- 1970 Zeila revolt: Part of the Conflicts in the Horn of Africa and separatism in Somalia
| Date | 21, April, 1970 |
| Location | Zeila and Lughaya, northern Somalia (today Somaliland) |
| Result | uprising suppressed |

Belligerents
- Somali Democratic Republic: separatist rebels Supported by: Iraq Syria South Yemen

Commanders and leaders
- Siad Barre Saleban Dafle: Mohamed Ali (POW) Ramadan Adari †

Strength
- Unknown: 36 armed men

Casualties and losses
- Unknown: 4 killed, rest captured

= 1970 Zeila uprising =

1970 rebellion in Somaliland

The 1970 Zeila revolt was an armed insurgency in Zeila led by Mohamed Farah Dalmar Yusuf. The rebellion was fuelled by an anti-marxist sentiment and a desire to reinstate the 1960 State of Somaliland, for which he was labelled an ‘Ishaq Nationalist’.
The revolt was backed by the Ba’athist-led countries of Iraq and Syria.

==Background==
===Unification===
Following the 1960 unification of the Trust Territory of Somaliland with the State of Somaliland, tensions quickly emerged due to political, clan, and institutional disparities. The two territories had joined under differing Acts of Union, prompting the newly formed Somali Republic's parliament to draft a new unified Act. This Act was widely rejected in the north, where many viewed it as illegitimate. A national referendum was held despite the objections, with much of the north boycotting the vote. Only around 100,000 northerners participated, and over 60% of them opposed the union. Nevertheless, the referendum passed.

===Social, political and economic marginalisation===
Discontent deepened as southern politicians, particularly from the Hawiye and Darod clans, came to dominate the government, marginalizing the northern Isaaq clan. Many in the north feared their region would become a neglected outpost. To address growing unrest, several northern officials and military officers were reassigned to southern posts.

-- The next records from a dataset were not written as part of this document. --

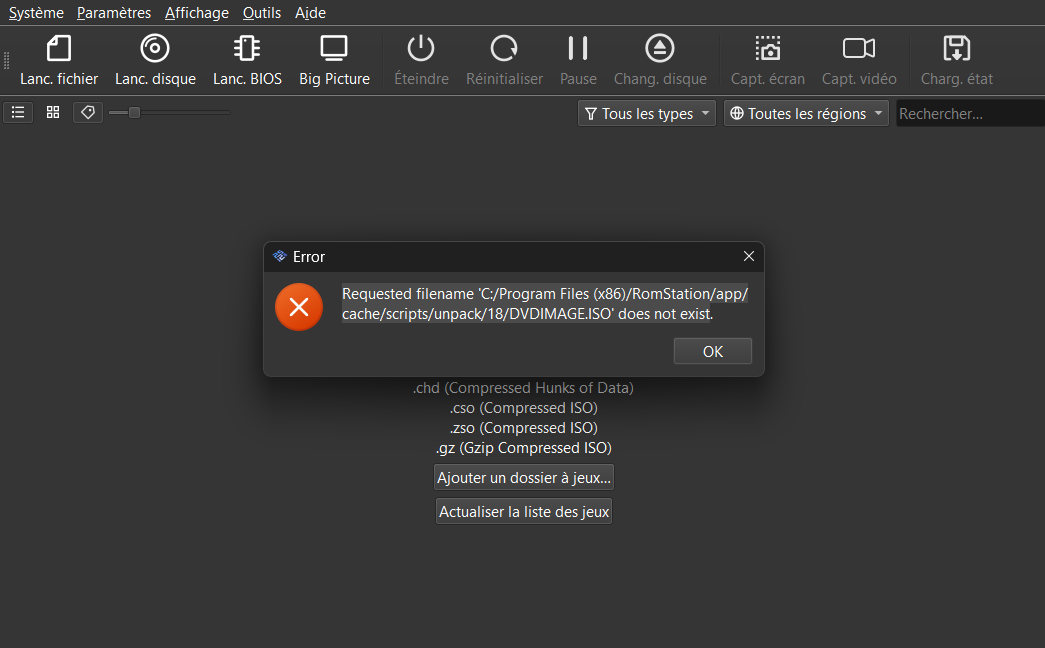The height and width of the screenshot is (648, 1045).
Task: Click OK in the Error dialog
Action: pos(712,351)
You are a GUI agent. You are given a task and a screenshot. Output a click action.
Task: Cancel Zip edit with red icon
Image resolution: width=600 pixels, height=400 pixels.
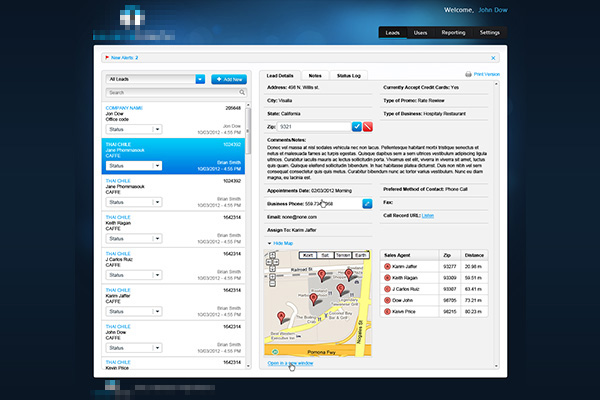[368, 127]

In addition to these broader tensions, personal grievances also emerged among northern officers. Some resented being placed under southern superiors whom they regarded as less educated and unfit for command. There was also a perception that the government favored Italian-trained officers from the south over British-trained officers from the north. At least 24 junior officers, many British-trained, began plotting to dissolve the union between Somalia and Somaliland. One conspirator, Hussein Ali Duale, would later become a prominent Somaliland separatist. The plotters believed they had the support of General Daud Abdulle Hirsi, head of the Somali National Army.

===1961 revolt===
In December 1961, the officers launched a coup attempt aimed at seizing key towns in Somaliland. However, according to researcher Ken Menkhaus, the revolt was ill-conceived and lacked support among the local population and troops. One faction occupied the radio station in Hargeisa, claiming support from General Hirsi, while another attempted to arrest southern officers in Burao but failed.

==The revolt==
In 1970, Mohamed Farah Dalmar traveled to Aden in the People's Democratic Republic of Yemen, then a communist state, accompanied by an Adari associate known only as Ramadan. There, they opened a political office with vague subversive intentions. At the time, the newly formed Supreme Revolutionary Council had taken power in Somalia, and its long-term objectives were unclear amid the complexities of the Cold War. The SRC requested the closure of Mohamed Ali's office, but the PDRY declined, citing that the office had been established at the request of the Iraqi government, was staffed by individuals with Syrian passports, and was known to be Eritreans . In reality, it appeared to be an Arab revolutionary collaboration involving the Baath parties of Iraq and Syria, facilitated by the PDRY, and hosting a mix of loosely aligned actors with various agendas. Mohamed Ali, driven more by 'Isaaq nationalist' sentiment and a desire to reinstate the 1960 State of Somaliland, than Marxist ideology, viewed the SRC's rise as akin to the return of Muḥammad ibn 'Abdallāh Hassan, claiming that their mission was to prevent this new perceived threat from consolidating power. Ali and his Ethiopian colleague began recruiting Somalis in Yemen, eventually gathering 36 men, and obtained six guerrilla warfare trainers from the Yemeni government. However, their attempted infiltration into Somalia, by boat to a coastal point between Zeyla and Lughaya, ended in failure. Betrayed by a double agent, they were ambushed by Somali National Army forces; a brief firefight ensued in which Ramadan and four other commandos were killed, and the rest—including Mohamed Ali—were captured.

==Aftermath==
The rebellion lasted a few days, where the rebels were ultimately defeated, 4 rebels were killed and the rest captured, including Mohamed Farah Dalmar Yusuf himself with his Harari friend Ramadan killed. Ali was released in 1975 and later played a role in preparations for the Somali invasion of Ogaden.